§ ZU LESENDER TEXT
Sterne und Weltraum 10/12 - Oktober 2012
Zeitschrift für Astronomie

Kurzbericht
Ein Exoplanet kommt ins Schwitzen

Von Benjamin Knispel



Nach einer energiereichen Eruption seines aktiven Zentralgestirns verlor ein heißer Jupiter offenbar große Gasmengen. Dieses nun erstmals beobachtete Ereignis wiesen Astronomen mit Hilfe der Weltraumobservatorien Hubble und Swift nach.

§ EINTRÄGE IM DATENSATZ
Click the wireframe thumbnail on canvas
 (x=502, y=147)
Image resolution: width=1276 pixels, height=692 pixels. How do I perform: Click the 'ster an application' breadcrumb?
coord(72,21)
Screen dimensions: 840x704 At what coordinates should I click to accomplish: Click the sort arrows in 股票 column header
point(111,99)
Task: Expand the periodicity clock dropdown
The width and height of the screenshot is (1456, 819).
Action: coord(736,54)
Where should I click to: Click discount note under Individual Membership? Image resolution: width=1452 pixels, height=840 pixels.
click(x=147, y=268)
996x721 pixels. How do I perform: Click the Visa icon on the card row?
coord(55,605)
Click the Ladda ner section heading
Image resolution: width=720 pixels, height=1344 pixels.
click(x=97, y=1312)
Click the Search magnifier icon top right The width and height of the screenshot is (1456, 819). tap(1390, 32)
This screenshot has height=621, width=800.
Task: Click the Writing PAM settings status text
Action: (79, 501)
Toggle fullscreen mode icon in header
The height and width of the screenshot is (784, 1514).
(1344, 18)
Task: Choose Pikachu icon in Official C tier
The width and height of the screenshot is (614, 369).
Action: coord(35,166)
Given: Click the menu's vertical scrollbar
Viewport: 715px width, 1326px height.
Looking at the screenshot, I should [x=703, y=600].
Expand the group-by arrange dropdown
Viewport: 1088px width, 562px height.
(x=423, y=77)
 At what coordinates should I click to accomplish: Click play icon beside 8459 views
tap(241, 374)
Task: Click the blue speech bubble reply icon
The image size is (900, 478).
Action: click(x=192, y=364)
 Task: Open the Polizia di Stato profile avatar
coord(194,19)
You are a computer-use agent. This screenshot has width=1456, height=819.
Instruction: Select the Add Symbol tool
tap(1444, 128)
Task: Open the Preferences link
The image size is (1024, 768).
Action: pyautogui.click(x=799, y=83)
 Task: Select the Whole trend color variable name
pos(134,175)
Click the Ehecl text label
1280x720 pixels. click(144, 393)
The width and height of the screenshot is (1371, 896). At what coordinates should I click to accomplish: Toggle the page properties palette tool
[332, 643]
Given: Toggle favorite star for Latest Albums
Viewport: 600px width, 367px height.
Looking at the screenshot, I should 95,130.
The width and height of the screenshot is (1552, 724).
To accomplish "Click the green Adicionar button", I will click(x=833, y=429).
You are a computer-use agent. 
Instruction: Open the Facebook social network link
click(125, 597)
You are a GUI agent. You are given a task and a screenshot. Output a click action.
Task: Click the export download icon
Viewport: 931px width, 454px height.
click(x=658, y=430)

§ BESCHREIBUNG DER AUFGABE
Führen Sie den Kurzbericht über den heißen Jupiter, der nach einer Eruption seines Sterns Gas verlor, im Anschluss an dessen letzten Satz weiter.

§ LÖSUNG DER AUFGABE
HD 189733 b, so der Name des untersuchten Exoplaneten, scheint auf den ersten Blick nicht besonders außergewöhnlich, sind doch andere ferne Welten mit ähnlichen Eigenschaften bekannt. Ein internationales Astronomenteam entdeckte nun durch neue Transitbeobachtungen des Planeten vor dessen Mutterstern unerwartete Eigenschaften. Ein Ausbruch des Zentralsterns vergleichbar einem Flare auf der Sonne verdampfte offenbar Teile der Gashülle von HD 189733 b (siehe Bild in der Druckausgabe). So verlor der Planet rund 1000 Tonnen Wasserstoff pro Sekunde, die mit großer Geschwindigkeit ins All abströmten. Die Beobachtungen helfen den Wissenschaftlern, die Atmosphären von Exoplaneten, insbesondere um aktive Sterne, besser zu verstehen.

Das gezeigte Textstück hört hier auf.